HARRIS-PERRY: What is riskier than living poor in America? Seriously! What in the world is riskier than being a poor person in America? I live in a neighborhood where people are shot on my street corner, I live in a neighborhood where people have to figure out how to get their kid into school because maybe it will be a good school and maybe it won’t.

I am sick of the idea that being wealthy is risky. No! There is a huge safety net that whenever you fail will catch you (slams palms together) and catch you (slams palms together) and catch you (slams palms again). Being poor is what is risky!

MEHTA: Melissa–

HARRIS-PERRY: We have to create a safety net for poor people and then won’t because they happen to look different from us, it is the pervasive ugliness!

COATES: It is, it is.

HARRIS-PERRY: We cannot do that!

COATES: There is the other side being that small business owners do take risks, of course. And when we–

MEHTA: That’s what makes entrepreneurs different from other smart, hardworking people. And my point was that that is what was missing from the speech.

BOB FRANKEN: You mean the entrepreneurs who built things all by themselves?

COATES: They don’t build them by themselves, they build them by employing other people.

MEHTA: Yes, the ones that use the roads that all of us have access to, the teachers have access to. But some of us go to Dairy Queen and some of us start businesses.

GILES: I’m sorry but the whole notion of job creators—consumers are job creators. We’re the ones who make, who help make business, and who help make industry. And it’s very hurtful I so agree with what you just said (looking at Harris-Perry).

There was a picture on the front-page of the New York Times this Tuesday that really irked me. It was a black man that was in a homeless shelter in New Orleans and it showed empty beds around him and he was laying back with his feet crossed. And there was something about that picture to me that just looked like ‘This is an example of some lazy person, sponging off of the largess of other people.’

There are just these pervasive things that are out there. They just are!

FRANKEN: Besides which, your premise (addressing Mehta), correct me if you disagree. Your premise is that the person must be able to have all the wealth he can accumulate. All the wealth he can accumulate as a reward for taking risks. And I guess my question is, how many vacation homes do you need? How many private jets do you need? I suspect that if people were to give a little bit back to the government that enabled them, that they would, in fact, still want to take those risks.

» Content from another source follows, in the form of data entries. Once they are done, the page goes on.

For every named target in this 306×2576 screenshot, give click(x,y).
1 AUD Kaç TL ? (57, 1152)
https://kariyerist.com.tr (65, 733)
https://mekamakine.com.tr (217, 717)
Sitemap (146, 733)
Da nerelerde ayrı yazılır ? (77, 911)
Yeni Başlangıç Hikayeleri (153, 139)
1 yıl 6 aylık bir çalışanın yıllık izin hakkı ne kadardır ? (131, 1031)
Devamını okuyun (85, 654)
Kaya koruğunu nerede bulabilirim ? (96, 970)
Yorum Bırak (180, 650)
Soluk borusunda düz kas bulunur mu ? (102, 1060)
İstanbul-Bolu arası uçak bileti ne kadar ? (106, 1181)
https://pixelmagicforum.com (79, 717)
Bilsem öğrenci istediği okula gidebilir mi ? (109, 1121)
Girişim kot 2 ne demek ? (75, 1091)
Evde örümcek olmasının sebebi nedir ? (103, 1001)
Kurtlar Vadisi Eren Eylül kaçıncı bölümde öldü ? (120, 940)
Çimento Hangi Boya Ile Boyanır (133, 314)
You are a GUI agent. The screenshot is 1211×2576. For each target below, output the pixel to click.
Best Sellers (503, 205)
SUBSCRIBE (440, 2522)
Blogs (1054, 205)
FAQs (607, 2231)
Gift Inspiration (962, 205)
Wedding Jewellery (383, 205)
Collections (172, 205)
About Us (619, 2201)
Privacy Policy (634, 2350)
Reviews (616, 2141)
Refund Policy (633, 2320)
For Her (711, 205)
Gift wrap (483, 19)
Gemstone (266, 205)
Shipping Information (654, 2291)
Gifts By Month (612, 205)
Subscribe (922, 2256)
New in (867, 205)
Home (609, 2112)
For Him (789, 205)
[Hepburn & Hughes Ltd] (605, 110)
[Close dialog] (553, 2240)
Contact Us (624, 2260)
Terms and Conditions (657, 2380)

MEHTA: I don’t think that’s the thought process of the small business owner who makes $250,000 a year. We’ve lost 220,000 small business owners in the last 10 years. We’re mixing apples and oranges. We’re talking about people that are super-wealthy and putting the policies that should affect them on real people who are just trying.

HARRIS-PERRY: You’re right, small business is different than Bain Capital. But I’ll also say, 10 years, President Obama has been president than few—less than four.

First of all Small Business is Bain Capital. it’s also Price Waterhouse-Coopers. It’s also the local laundromat. It’s also the local corner store . This is why “small business” is a meaningless classification when discussing risk. Owners of small businesses like Bain and PwC , have different access to debt relief, labor markets, capital and exit strategies than say a laundromat or a food truck.

Risk as something you choose is inherent to the neo-con informed view of personal risk offered to the discussion by Business Finance Expert Monica Mehta. This made the usually calm Melissa Harris-Perry lose her temper because of the neglect of discussion of small facts.

Note: What’s wrong with our political press is that the facet of the debate that was most newsworthy to most media outlets was that Harris-Perry lost her temper, not what was actually being discussed.

Harris-Perry apologized for losing her temper:

Harris-Perry: Let me start by saying that when I apologized, my apology was not for what I said. It was not even for the passion with which I said it. But it was for yelling at a guest. I’ve been a guest on many shows, shows where I agree with the host, where I don’t agree with the host. And I do feel like, as a host, the thing that I want to be is not someone who, even if I fundamentally disagree with my guests, makes my guests feel like I’m yelling at them. To me, it makes me feel like a bully. Because I’m sitting there in the host’s chair. So my apology was for yelling at a guest. No matter how much we may have disagreed.

And no one asked me to do that apology: it was just my initial reaction. I in no way apologized for the sentiment, because I am angry. Like, not just disappointed, and not just finding that it lacks facts: I’m angry at the portrayal of poor, working-class people in this country and the idea that, somehow, poor people, working-class people, have it easier, or that they’re lazy, or that they don’t want, or that they don’t deserve help. You can’t actually have lived in a poor neighborhood, seen how hard it is to live in our neighborhoods, and managed everything from public transportation to schools to crime to finding decent groceries. That stuff is actually hard. And so I don’t, in any way, apologize for the sentiment. My worry–at least at that moment–was that the sentiment would be lost behind the yelling. I studied black women’s self-expression, and I worried that all they would see is a yelling black woman. So I just want to be clear that the sentiment is still there.

The sentiment isn’t lost, it’s purposefully obscured. It’s easier to tsk-tsk tone than it is to actually discuss how difficult it is to mitigate the risks of being poor.

I was mildly surprised Harris-Perry lost her temper, but I was more surprised Mehta tried to compare and contrast financial risk between entrepreneurs and workers while discounting the risks inherent in attempting to be economically mobile as a member of either class of economic participant while starting out impoverished. When someone asserts a policy argument around facts omitting inarguable data it should be immediately disconsidered and vociferously challenged. Temper or not, Harris-Perry was correct to dispute the isolation of business risk from personal risk.